Remove the umbrella of political protection. It is worth recalling, particularly at this time when police are being so heavily criticized, that many law-enforcement officers do a highly professional job. Although corruption, human-rights abuses and unethical behaviour are endemic in many police forces, there are plenty of officers who do the right thing, often at risk to their own lives. However, the good work of investigators is often undone by weak prosecution or political interference. Therefore, it is time to invest in special investigative units to deal with serious organized crime, and give them – as well as prosecutors and anti-corruption officials – the independence and resources that they need to do their jobs within the framework of the rule of law. This would denude criminal groups of the political umbrella that protects them.

Finally, use your intelligence. Criminal groups have become highly adept at exploiting opportunities. A better understanding of criminal markets, actors and networks would increase the ability of law-enforcement agencies to target responses. Placing illicit markets and those who control them within the wider ambit of the political economy will also expose the reality that, in many cases, law enforcement is only one element of what must be a multifaceted response to criminal markets. This means bringing an array of tools to bear – diplomatic, economic, social, as well as enforcement – and coordinating them effectively.

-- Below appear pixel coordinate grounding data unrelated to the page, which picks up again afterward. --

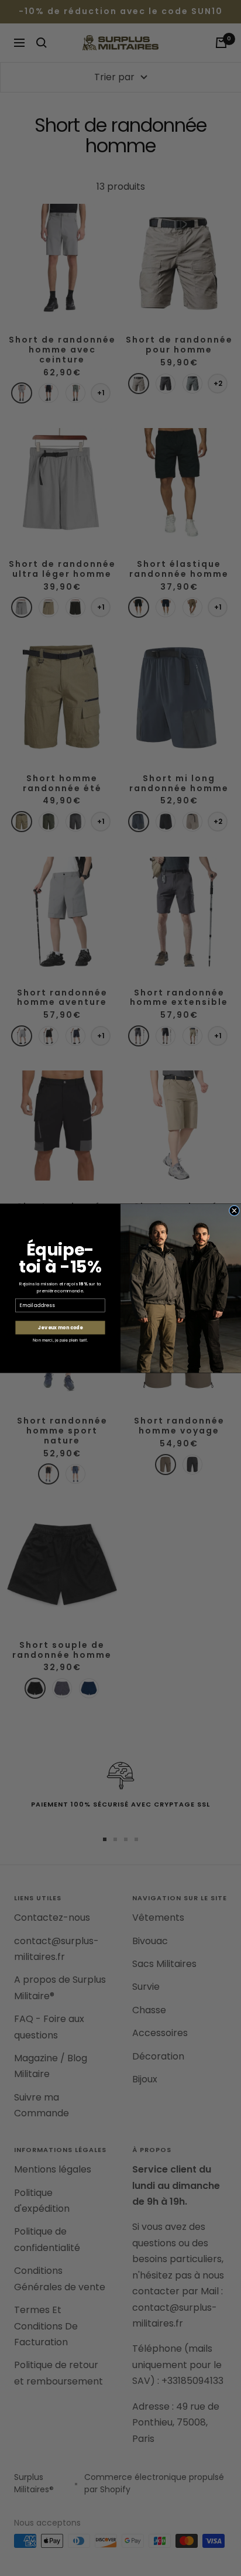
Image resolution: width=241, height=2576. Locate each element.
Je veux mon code (60, 1327)
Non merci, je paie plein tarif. (60, 1340)
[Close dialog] (234, 1210)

Reform globally, not just locally

The debates on transforming policing at local level that are now taking place in the United States and elsewhere need to be about what the police can do effectively, and what can be done by others, as well as how these actions can be coordinated. And this logic applies as much to transnational organized crime as to local policing. The message should be heeded within the creaking multilateral institutions dealing with organized crime.

Both the COVID-19 pandemic and the brutal actions of a group of policemen in Minneapolis have ignited serious debates about latent problems with policing at the local and global levels. Many of the techniques used by police today are not fit for purpose. For example, the methods currently used to fight organized crime would be familiar to cops from the 1970s and, meanwhile, the criminals have taken advantage of all of the benefits of the last 30 years of technological development and globalization. At a time when there are widespread calls for police reform, the focus should also be on global, and not just local, responses to crime.

Recent events serve as an urgent reminder that the primary aim of the police is to provide safe and thriving communities. We have lost sight of that aim at local and global levels. It is time for rethinking what police should be doing in our neighbourhoods, and more sophisticated and multi-sectoral responses to organized crime at the global level. The responses must engage a wider range of stakeholders, for legitimacy and effectiveness, provide incentives that pull people into legal activities, and make crime a much riskier and less profitable business for the untouchables at the top.